HarveyBirdman wrote:this is an excellent point and is in the neighborhood of what i am trying to get across here. it seems like a lot of posters here are focused on the all-mighty list of law schools, not on their own personal abilities. what is stopping us from doing anything we want? ourselves. not our schools.
i know what it takes to get into a top ranked law school, but for me the universe began collapsing on itself when i started wondering "what does a high LSAT score mean? how is it relevant to law school or working in the law profession?" as well as the same questions regarding GPA, extra-curriculars, recommendations, etc etc.
and then there's the questions of "why is a particular law school better ranked than another?" and "should i blindly follow these rankings trying to claw my way to the top?"
it might be evident why harvard law is a much better school than hollywood upstairs law school, but when you compare two schools like harvard and cincinnati that have both been around forever and obviously neither are run by idiots, what is the tangible difference here? biglaw firms from across the country will recruit at harvard but not at cincinnati? why? because they don't have the resources to go to every mom and pop law school or because they honestly think students from those law schools will make inferior employees compared to the harvard ones?

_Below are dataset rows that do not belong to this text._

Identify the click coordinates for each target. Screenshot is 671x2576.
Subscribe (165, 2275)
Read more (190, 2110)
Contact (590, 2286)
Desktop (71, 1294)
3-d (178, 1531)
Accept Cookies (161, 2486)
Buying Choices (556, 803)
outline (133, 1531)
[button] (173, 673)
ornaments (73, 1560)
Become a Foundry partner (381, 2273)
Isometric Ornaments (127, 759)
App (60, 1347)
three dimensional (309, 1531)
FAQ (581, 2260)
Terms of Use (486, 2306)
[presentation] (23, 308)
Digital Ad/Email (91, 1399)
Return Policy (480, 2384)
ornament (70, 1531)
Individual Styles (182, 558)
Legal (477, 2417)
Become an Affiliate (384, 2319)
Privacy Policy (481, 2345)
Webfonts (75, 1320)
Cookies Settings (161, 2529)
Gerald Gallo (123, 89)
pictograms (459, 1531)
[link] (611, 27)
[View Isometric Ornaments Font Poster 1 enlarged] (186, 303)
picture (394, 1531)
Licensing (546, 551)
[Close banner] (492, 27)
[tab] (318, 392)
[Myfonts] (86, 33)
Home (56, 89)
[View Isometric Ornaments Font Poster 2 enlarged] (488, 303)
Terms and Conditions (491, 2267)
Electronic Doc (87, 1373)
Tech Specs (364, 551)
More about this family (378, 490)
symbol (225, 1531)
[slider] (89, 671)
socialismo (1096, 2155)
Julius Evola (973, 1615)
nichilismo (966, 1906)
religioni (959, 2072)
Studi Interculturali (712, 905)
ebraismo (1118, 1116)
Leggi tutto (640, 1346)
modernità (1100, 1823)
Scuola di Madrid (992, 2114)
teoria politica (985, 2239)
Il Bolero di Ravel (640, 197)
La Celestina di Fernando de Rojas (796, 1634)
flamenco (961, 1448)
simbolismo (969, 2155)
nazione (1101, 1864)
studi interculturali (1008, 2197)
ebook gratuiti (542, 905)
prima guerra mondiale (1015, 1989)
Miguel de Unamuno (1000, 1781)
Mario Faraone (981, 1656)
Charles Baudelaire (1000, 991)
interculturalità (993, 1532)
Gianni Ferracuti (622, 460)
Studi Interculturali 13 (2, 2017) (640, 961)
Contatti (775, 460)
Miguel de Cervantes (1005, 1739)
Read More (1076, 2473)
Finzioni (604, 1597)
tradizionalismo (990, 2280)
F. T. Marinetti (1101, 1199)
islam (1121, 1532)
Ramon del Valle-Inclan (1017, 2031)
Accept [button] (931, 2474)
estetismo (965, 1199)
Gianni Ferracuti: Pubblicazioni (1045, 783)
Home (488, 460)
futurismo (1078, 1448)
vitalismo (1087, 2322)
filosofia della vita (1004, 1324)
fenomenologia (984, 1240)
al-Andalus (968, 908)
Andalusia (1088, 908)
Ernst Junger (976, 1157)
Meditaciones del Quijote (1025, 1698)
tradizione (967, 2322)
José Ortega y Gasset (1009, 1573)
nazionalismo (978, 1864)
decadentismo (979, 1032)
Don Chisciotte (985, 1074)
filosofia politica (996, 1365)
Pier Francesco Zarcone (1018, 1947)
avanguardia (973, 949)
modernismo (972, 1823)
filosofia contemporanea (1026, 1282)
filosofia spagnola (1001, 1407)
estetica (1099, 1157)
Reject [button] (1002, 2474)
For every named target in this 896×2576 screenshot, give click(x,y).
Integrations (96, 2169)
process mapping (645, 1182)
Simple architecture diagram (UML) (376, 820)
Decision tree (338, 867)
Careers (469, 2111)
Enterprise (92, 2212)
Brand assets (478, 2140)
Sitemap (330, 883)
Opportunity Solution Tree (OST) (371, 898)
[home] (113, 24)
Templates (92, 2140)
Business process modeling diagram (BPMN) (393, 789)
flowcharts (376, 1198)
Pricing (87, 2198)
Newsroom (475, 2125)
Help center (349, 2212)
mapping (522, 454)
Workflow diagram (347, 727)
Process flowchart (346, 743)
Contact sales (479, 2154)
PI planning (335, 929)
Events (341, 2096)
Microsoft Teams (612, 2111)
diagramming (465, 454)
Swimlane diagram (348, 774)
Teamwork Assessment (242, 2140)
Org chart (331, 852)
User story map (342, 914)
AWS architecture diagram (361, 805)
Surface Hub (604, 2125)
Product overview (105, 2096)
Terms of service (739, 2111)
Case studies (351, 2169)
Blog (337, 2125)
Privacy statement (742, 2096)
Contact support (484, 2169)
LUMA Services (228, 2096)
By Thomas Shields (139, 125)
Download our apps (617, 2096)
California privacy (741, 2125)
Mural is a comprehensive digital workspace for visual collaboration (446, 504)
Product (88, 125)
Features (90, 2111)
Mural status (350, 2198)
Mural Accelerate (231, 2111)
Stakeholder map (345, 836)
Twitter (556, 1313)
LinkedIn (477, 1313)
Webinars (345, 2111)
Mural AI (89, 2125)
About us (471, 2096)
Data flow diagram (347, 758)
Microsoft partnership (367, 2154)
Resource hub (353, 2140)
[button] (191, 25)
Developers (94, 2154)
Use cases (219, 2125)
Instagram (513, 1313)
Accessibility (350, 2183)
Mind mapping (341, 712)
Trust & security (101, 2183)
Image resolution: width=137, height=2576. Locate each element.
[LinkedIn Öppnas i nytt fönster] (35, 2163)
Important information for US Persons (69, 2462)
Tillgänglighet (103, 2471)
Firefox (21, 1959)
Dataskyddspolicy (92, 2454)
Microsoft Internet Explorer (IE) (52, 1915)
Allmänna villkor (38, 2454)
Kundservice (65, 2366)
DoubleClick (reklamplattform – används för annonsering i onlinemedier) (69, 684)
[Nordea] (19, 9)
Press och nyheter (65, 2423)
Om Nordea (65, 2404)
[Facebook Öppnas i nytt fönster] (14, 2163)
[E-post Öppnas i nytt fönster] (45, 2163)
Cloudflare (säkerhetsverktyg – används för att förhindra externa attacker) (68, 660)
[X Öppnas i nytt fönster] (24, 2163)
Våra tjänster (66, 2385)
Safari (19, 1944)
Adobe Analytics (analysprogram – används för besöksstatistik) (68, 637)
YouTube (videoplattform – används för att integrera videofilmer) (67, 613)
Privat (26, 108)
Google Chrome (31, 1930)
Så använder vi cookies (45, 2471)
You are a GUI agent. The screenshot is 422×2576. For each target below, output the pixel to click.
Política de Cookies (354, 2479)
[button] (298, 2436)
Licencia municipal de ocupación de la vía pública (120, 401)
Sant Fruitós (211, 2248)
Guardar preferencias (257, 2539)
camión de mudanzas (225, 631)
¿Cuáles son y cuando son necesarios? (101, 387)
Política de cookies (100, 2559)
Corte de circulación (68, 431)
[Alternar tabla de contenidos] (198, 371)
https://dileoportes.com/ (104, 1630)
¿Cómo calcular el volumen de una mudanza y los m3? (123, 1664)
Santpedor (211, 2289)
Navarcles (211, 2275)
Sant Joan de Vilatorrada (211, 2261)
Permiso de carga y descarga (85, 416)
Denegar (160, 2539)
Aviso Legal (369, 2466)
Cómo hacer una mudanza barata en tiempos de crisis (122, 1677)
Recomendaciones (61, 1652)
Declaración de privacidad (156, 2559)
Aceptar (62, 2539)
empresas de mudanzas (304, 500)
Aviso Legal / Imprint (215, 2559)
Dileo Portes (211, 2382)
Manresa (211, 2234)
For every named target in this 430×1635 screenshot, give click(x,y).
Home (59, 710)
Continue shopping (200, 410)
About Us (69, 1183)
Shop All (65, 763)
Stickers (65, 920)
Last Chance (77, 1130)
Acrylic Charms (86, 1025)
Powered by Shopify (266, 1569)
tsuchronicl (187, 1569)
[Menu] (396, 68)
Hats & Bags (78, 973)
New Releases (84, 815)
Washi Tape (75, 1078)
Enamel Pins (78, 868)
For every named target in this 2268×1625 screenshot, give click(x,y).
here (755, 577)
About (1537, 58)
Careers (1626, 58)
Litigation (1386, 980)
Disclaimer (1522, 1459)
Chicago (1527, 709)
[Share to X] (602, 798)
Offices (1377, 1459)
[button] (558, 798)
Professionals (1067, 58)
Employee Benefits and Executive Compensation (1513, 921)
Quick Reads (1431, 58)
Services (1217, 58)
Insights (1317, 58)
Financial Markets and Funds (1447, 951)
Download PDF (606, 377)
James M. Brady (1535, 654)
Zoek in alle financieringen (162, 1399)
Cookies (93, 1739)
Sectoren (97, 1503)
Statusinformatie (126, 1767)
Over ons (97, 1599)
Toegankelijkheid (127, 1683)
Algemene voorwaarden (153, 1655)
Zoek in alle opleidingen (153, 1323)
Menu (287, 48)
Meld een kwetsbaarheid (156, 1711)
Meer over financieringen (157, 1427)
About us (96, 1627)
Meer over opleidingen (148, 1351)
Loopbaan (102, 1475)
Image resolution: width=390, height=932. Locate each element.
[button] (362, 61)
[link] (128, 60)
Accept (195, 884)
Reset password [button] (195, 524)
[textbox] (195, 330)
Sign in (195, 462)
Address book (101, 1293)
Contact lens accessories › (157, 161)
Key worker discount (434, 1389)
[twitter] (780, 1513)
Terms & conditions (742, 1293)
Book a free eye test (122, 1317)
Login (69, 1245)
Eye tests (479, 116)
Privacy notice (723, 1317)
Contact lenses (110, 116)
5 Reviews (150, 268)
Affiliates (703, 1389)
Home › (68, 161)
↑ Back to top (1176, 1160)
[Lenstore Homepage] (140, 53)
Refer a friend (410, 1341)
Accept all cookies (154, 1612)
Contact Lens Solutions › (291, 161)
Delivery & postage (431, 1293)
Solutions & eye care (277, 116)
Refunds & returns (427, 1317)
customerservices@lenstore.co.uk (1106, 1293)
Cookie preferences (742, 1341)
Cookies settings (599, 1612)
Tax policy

hypothetical situation: hard working student from 4th tier law school is recruited by biglaw firm, offered huge starting salary compared to what his classmates get. he's a proven hard worker even if he didn't have the money or LSAT/GPA numbers to get into a top school. to me it would seem like that person would be so thankful for that opportunity he would work his ass off at that firm and be the most loyal employee they could hope for.
anyway, back to what law admissions people are looking for...some people here made good points that they are aiming to increase their rankings and add diversity to the class. but if i were to call a top law school's admissions office and bluntly ask them "what do you look for in an applicant?" and they said "good LSAT scores, GPA, etc" and then i said "why do those things matter?" what would be the answer to that?
High LSAT: You're good at reading comprehension, analytical reasoning, and logic. All skills that are pretty good and dandy when studying law.
High GPA: You had the combination of talents/work ethic(/gradeinflation/easycourseelection/etc.) to not do poorly in undergrad. You are more likely to pull the same off in law school than someone who flunked undergrad(there are exceptions, systems are never designed for the odd exception, nor should they be).
Extracurriculars: You have done things in your life besides play video games! You have possibly accomplished things outside of the classroom that can demonstrate important skills for success (leadership, involvement, a propensity to do something besides sitting around...)
Recommendations: Demonstrate that you're not such a totally insufferable twat that even your professors hate you!
Big Law prefers top schools for several reasons:
1) They're mostly alums from there.
2) They do believe that the average Harvard student is going to be better than the average T4 student. Sureee there might be an exception, but it is impractical and inefficient to do an exhaustive search for an exception, when you could just do a narrow search to find many people who are good enough for your needs.
Law firms aren't the only ones to do this. Consulting companies, finance companies, etc. do this as well at the undergrad level.